Exactly as they appear, set down all the lines of the material.

**MATERIAL SHOWN**
■ ■ ■ ■ ■ ■ ■

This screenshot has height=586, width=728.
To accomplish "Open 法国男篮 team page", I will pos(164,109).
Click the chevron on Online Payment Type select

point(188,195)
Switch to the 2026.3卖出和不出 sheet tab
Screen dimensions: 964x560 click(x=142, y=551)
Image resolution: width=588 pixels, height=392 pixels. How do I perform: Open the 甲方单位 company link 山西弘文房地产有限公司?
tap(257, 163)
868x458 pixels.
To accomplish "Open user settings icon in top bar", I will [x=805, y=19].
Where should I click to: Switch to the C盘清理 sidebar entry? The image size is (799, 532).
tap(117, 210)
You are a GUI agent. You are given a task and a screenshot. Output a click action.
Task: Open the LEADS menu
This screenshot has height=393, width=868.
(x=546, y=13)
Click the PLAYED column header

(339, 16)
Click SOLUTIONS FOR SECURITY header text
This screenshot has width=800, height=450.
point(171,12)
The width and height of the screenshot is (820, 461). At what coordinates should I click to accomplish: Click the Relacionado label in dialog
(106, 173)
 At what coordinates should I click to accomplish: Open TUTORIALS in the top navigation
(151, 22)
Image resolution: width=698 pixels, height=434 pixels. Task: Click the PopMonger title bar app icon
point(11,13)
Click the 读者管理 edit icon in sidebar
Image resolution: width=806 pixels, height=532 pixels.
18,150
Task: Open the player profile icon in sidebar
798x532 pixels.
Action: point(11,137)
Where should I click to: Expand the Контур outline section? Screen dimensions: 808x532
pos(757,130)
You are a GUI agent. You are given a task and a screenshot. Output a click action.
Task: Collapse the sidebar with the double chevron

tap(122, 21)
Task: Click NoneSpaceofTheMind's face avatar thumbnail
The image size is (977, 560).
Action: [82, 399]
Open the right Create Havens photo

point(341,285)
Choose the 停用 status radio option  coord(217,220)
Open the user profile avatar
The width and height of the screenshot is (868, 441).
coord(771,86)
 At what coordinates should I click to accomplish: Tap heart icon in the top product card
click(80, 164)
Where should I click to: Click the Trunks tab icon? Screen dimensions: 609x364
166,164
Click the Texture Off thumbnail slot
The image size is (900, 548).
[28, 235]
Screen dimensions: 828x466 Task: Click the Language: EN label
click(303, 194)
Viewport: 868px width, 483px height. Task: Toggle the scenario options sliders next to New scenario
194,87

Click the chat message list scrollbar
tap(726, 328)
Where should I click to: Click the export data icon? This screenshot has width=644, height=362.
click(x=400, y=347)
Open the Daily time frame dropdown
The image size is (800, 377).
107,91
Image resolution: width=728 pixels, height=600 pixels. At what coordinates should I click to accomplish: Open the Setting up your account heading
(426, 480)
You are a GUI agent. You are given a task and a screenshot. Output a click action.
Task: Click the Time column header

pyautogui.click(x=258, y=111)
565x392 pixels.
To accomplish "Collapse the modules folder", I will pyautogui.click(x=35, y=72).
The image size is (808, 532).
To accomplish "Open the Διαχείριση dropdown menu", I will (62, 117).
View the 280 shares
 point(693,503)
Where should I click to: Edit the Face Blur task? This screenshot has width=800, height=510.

■ ■ ■ ■ ■ ■ ■

**FINISHED EXERCISE**
This screenshot has height=586, width=728.
To accomplish "Open 法国男篮 team page", I will pos(164,109).
Click the chevron on Online Payment Type select

point(188,195)
Switch to the 2026.3卖出和不出 sheet tab
Screen dimensions: 964x560 click(x=142, y=551)
Image resolution: width=588 pixels, height=392 pixels. How do I perform: Open the 甲方单位 company link 山西弘文房地产有限公司?
tap(257, 163)
868x458 pixels.
To accomplish "Open user settings icon in top bar", I will [x=805, y=19].
Where should I click to: Switch to the C盘清理 sidebar entry? The image size is (799, 532).
tap(117, 210)
You are a GUI agent. You are given a task and a screenshot. Output a click action.
Task: Open the LEADS menu
This screenshot has height=393, width=868.
(x=546, y=13)
Click the PLAYED column header

(339, 16)
Click SOLUTIONS FOR SECURITY header text
This screenshot has width=800, height=450.
point(171,12)
The width and height of the screenshot is (820, 461). At what coordinates should I click to accomplish: Click the Relacionado label in dialog
(106, 173)
 At what coordinates should I click to accomplish: Open TUTORIALS in the top navigation
(151, 22)
Image resolution: width=698 pixels, height=434 pixels. Task: Click the PopMonger title bar app icon
point(11,13)
Click the 读者管理 edit icon in sidebar
Image resolution: width=806 pixels, height=532 pixels.
18,150
Task: Open the player profile icon in sidebar
798x532 pixels.
Action: point(11,137)
Where should I click to: Expand the Контур outline section? Screen dimensions: 808x532
pos(757,130)
You are a GUI agent. You are given a task and a screenshot. Output a click action.
Task: Collapse the sidebar with the double chevron

tap(122, 21)
Task: Click NoneSpaceofTheMind's face avatar thumbnail
The image size is (977, 560).
Action: [82, 399]
Open the right Create Havens photo

point(341,285)
Choose the 停用 status radio option  coord(217,220)
Open the user profile avatar
The width and height of the screenshot is (868, 441).
coord(771,86)
 At what coordinates should I click to accomplish: Tap heart icon in the top product card
click(80, 164)
Where should I click to: Click the Trunks tab icon? Screen dimensions: 609x364
166,164
Click the Texture Off thumbnail slot
The image size is (900, 548).
[28, 235]
Screen dimensions: 828x466 Task: Click the Language: EN label
click(303, 194)
Viewport: 868px width, 483px height. Task: Toggle the scenario options sliders next to New scenario
194,87

Click the chat message list scrollbar
tap(726, 328)
Where should I click to: Click the export data icon? This screenshot has width=644, height=362.
click(x=400, y=347)
Open the Daily time frame dropdown
The image size is (800, 377).
107,91
Image resolution: width=728 pixels, height=600 pixels. At what coordinates should I click to accomplish: Open the Setting up your account heading
(426, 480)
You are a GUI agent. You are given a task and a screenshot. Output a click action.
Task: Click the Time column header

pyautogui.click(x=258, y=111)
565x392 pixels.
To accomplish "Collapse the modules folder", I will pyautogui.click(x=35, y=72).
The image size is (808, 532).
To accomplish "Open the Διαχείριση dropdown menu", I will (62, 117).
View the 280 shares
 point(693,503)
Where should I click to: Edit the Face Blur task? This screenshot has width=800, height=510.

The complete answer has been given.